Working with Local Dataset#

In this tutorial, we will show how to use your own local dataset with the Dataset class. The Dataset class can help you to manage and process your eyetracking data.

Preparations#

We import pymovements as the alias pm for convenience.

[1]:
import pymovements as pm

For demonstration purposes, we will use the raw data provided by the Toy dataset, a sample dataset that comes with pymovements.

We will download the resources of this dataset the directory to simulate a local dataset for you. All downloaded archive files are automatically extracted and then removed. The directory of the dataset will be data/my_dataset.

After that we won’t use the python class anymore and delete the object (the files on your system will stay in place). Don’t worry if you’re confused about these lines as they are not relevant to your use case.

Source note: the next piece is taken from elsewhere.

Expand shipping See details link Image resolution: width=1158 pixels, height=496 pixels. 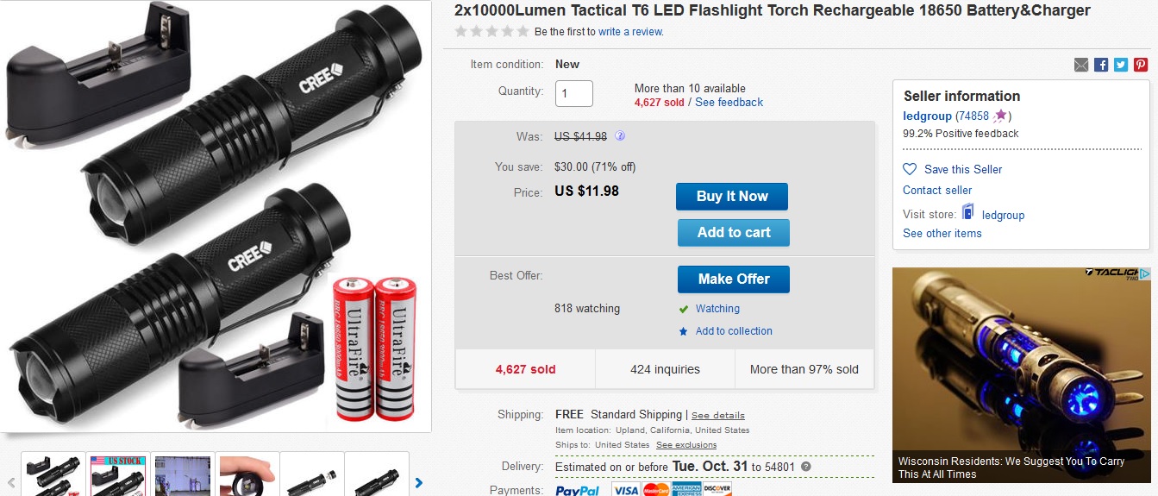[717, 416]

Just keep in mind that we now have some files with gaze data in the directory data/my_dataset.

[2]:
toy_dataset = pm.Dataset('ToyDataset', path='data/my_dataset')
toy_dataset.download(remove_finished=True)

del toy_dataset
INFO:pymovements.dataset.dataset:
        You are downloading the pymovements Toy Dataset. Please be aware that pymovements does not
        host or distribute any dataset resources and only provides a convenient interface to
        download the public dataset resources that were published by their respective authors.

        Please cite the referenced publication if you intend to use the dataset in your research.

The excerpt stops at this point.